PROBLEM TO SOLVE
In the records, take the part that opens with the line containing "Task: Toggle Add to Compare checkmark" and closes with the line containing "click(x=430, y=139)". Write out only those lines, with "Buscar" replaced by "Search" and everything else left as it is.

MATERIAL FOR THE TASK

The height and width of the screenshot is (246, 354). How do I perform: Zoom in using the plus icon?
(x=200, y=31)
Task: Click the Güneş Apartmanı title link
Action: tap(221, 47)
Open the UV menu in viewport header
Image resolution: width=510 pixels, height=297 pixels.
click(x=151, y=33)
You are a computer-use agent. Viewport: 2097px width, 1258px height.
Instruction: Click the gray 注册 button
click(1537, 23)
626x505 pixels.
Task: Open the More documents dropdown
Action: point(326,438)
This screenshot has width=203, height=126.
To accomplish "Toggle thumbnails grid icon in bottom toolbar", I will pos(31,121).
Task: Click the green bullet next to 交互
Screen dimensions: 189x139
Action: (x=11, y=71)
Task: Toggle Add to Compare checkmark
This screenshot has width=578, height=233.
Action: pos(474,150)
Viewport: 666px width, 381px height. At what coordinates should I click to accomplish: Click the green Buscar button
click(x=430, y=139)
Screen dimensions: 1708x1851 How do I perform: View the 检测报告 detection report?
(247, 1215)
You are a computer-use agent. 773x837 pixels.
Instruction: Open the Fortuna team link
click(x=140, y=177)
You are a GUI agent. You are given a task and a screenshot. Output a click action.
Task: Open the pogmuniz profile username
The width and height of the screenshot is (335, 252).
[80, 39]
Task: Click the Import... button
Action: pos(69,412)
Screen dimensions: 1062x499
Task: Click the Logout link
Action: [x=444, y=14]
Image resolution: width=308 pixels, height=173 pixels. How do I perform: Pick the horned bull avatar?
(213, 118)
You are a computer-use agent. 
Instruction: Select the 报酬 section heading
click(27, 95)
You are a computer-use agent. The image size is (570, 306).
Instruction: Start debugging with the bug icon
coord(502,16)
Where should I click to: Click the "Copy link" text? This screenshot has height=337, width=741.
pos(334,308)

RESPONSE FOR THIS EXERCISE
Task: Toggle Add to Compare checkmark
This screenshot has width=578, height=233.
Action: pos(474,150)
Viewport: 666px width, 381px height. At what coordinates should I click to accomplish: Click the green Search button
click(x=430, y=139)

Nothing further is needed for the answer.